Stored entries -

|---|

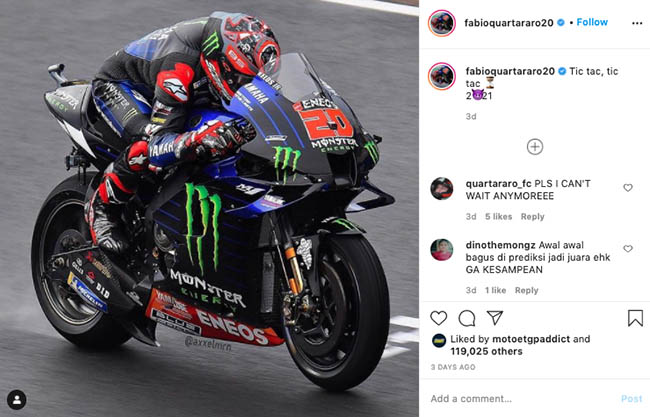Follow fabioquartararo20
This screenshot has height=417, width=650.
pos(592,22)
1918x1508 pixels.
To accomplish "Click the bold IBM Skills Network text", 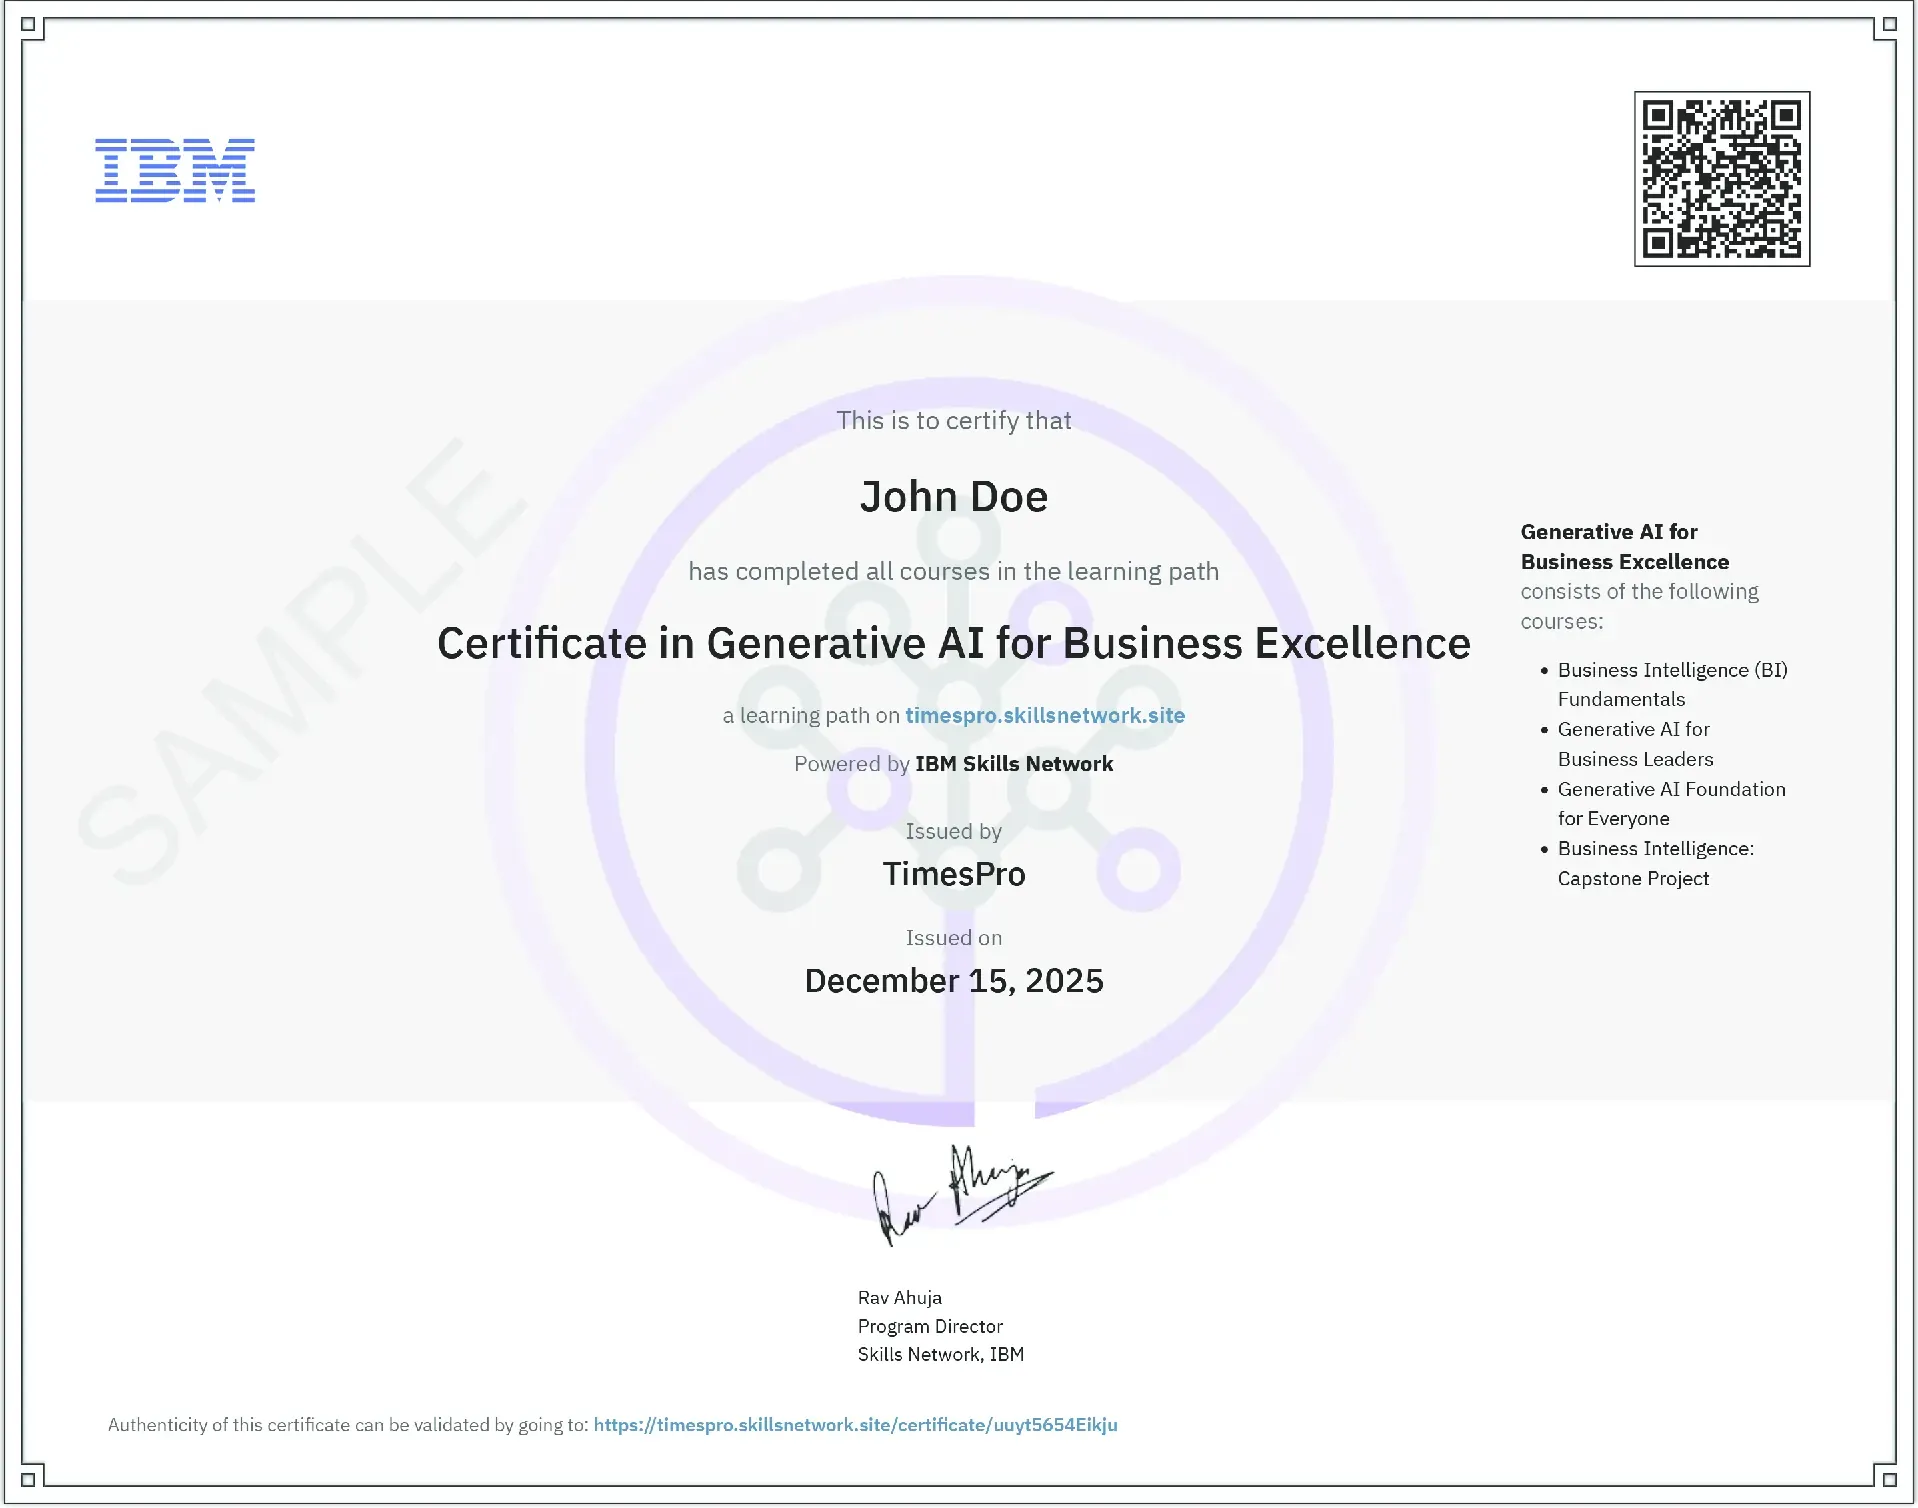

|---|

Reproduce every line of the entries above verbatim, omitting the pictures from your answer.

THE SOLUTION -
Follow fabioquartararo20
This screenshot has height=417, width=650.
pos(592,22)
1918x1508 pixels.
To accomplish "Click the bold IBM Skills Network text", 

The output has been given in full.